* Excerpt provided
>>

Reputation: 787
I have the following table in my MySQL db:
Table temperature
id - sensor_id - value - created_at
1 1 4.5 04-11-2014
2 1 2.2 05-11-2014
3 1 3.3 06-11-2014
4 2 4.5 04-11-2014
5 2 2.2 05-11-2014
6 2 3.3 06-11-2014
What I am looking to do is get the LATEST N rows for each sensor_id.
I managed to find many various solutions, but most of them include very inefficient joins, that in my case are not adequate, as I have 1million+ rows and the query is extremely slow.
The closest I could get to an efficient query is this:
set @num := 0, @sensor_id:= '';
select id, sensor_id, value, created_at,
@num := if(@sensor_id = sensor_id, @num + 1, 1) as row_number,
@sensor_id := sensor_id as dummy
from temperature
group by id, sensor_id, value, created_at
having row_number <= 2;
This query comes from this article http://www.xaprb.com/blog/2006/12/07/how-to-select-the-firstleastmax-row-per-group-in-sql/ , but the problem is that it takes the FIRST N, not the LATEST N rows. How can I introduce an ORDER BY, in order to get the latest, instead of the first N rows?

<<

* Data extract

>>

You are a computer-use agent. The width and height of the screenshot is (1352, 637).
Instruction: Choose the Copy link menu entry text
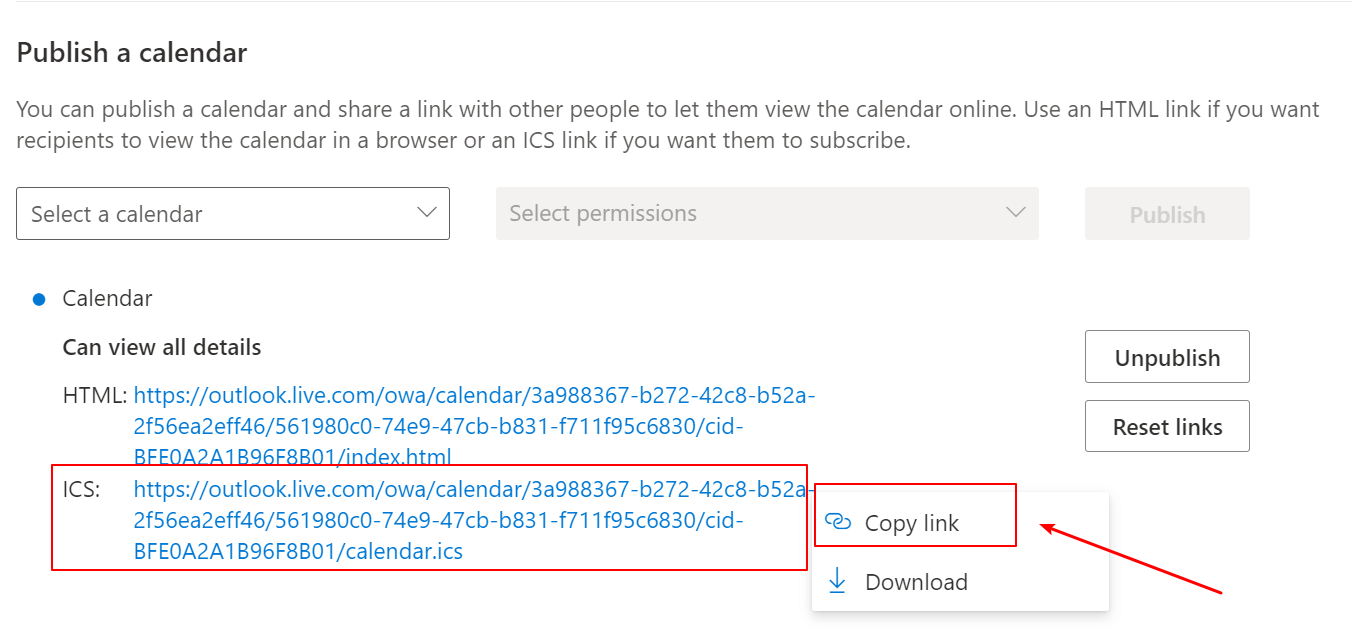click(911, 523)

<<

* List of tasks
1. Name every column of the temperature table in the MySQL post.
2. According to the MySQL post, what is wrong with the query taken from the article?
3. Pick up the MySQL post right after its last sentence and keep writing it.

* Responses in order
1. id, sensor_id, value, created_at

2. It returns the first N rows for each sensor instead of the latest N rows.

3.
The desired result should look like this, if you query for the latest 2 rows:
id - sensor_id - value - created_at
2 1 2.2 05-11-2014
3 1 3.3 06-11-2014
5 2 2.2 05-11-2014
6 2 3.3 06-11-2014
Upvotes: 3
Views: 1320
Reputation: 21513
If the joins are inefficient due to the number of rows then using a user variable is also likely to be inefficient as the query needs to check every single row.
If you process the results a little after returning them to get them in the format you want then there is another option.
SELECT sensor_id, SUBSTRING_INDEX(GROUP_CONCAT(CONCAT_WS(':', id, sensor_id, value, created_at) ORDER BY created_at DESC SEPARATOR '#'). '#', 4)
FROM temperature
GROUP BY sensor_id
This is using CONCAT_WS to roll all the values in the row together, separated with a ":". It then uses GROUP_CONCAT to concatenate all these values together for a single sensor id, separated with a # in descending date order (assuming the date is in a real date format, not a text dd-mm-yyyy format). Finally SUBSTRING_INDEX is used to get only the last N rows of data (in this case I have just used 4). You can easily use other delimiters if the data you are accessing contains any ":" or "#" characters.
Once this is returned you would need to split each returned row back into its separate fields.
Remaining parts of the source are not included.